ならばどうするべきか。それは、もっと時間を掛けて人の本質を評価し、ダメだったら何度でもやり直せる仕組みにすることだと思う。
まず簡単にできるところでは、インターンの拡充があるだろう。数日でも職場を体験することによって、適性をより確実に判断できる。少なくとも5日でばっくれると言うことは無くなるだろう。
さらには、会社が社員を解雇できることを容易にして、雇用を流動化し、自分に合う会社を探しやすくするべきだ。
採用の現場でもそういう考えが出てきているようで、東洋経済オンライン(配信元:AERA)に「企業の採用担当者が語る「面接は機能不全」(http://toyokeizai.net/articles/-/164085)と言う記事がある。ここに出てくるIT企業の採用担当者の意見が、ズバリであった。
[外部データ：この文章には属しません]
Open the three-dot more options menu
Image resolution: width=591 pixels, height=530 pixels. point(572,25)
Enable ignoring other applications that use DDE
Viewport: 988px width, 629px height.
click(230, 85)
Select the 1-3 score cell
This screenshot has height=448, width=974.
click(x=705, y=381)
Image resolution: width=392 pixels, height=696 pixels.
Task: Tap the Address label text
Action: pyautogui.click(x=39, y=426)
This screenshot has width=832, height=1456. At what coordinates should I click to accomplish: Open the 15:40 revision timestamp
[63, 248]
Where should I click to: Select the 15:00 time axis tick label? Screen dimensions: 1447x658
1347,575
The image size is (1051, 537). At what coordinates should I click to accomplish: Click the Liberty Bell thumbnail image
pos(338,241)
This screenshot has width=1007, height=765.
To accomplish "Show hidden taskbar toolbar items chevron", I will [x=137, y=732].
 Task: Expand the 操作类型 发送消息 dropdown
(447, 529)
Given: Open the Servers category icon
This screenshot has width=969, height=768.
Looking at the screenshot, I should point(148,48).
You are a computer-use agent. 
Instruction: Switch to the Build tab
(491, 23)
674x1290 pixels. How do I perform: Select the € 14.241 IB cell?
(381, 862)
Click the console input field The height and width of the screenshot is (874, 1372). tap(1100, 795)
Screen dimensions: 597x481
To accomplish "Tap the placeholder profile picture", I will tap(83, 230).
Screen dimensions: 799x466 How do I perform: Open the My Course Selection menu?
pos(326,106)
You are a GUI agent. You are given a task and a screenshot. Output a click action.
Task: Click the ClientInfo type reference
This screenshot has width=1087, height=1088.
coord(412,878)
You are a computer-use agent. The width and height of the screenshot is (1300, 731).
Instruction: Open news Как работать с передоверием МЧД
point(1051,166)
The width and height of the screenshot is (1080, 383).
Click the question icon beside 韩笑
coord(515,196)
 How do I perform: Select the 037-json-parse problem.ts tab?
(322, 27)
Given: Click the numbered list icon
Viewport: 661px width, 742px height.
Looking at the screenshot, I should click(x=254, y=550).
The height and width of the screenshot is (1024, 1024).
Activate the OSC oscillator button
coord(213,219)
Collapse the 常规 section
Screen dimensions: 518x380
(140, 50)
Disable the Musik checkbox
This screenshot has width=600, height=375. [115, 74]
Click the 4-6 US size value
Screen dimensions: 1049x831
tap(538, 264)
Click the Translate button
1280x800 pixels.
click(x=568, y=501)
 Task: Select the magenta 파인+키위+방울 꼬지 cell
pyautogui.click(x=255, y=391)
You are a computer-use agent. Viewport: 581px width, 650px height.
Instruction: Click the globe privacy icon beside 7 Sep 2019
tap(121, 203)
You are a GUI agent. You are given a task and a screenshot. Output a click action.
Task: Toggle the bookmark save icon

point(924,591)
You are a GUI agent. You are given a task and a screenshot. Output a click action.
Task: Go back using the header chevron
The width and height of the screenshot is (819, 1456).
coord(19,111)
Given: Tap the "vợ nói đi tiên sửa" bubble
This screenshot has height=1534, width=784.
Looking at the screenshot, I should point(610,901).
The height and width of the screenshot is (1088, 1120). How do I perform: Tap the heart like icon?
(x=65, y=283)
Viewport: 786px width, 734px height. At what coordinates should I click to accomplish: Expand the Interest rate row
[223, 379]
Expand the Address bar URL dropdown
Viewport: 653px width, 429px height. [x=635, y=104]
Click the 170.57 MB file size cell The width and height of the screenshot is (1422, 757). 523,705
“乱暴かもしれないけど、出口の部分、つまりもっと簡単に会社が社員を解雇できるようにしないとダメじゃないかとさえ思います。学生も「就職したら一生」の前提だと慎重になるし、嘘でも盛ってでもなんとか入ってやろう、となる。企業側もヘンなやつを採って辞めさせられないと大変だし、確実に稼いでくれるやつを採れということになって、化かし合いになる”
Fランク大学の学生を採用した担当者は、今回の結果にメゲることなく、学歴差別の無い採用を実現して欲しい。しかし、そのためには面接以外に学生を評価する仕組みを考えることが不可欠なことを忘れないで欲しい。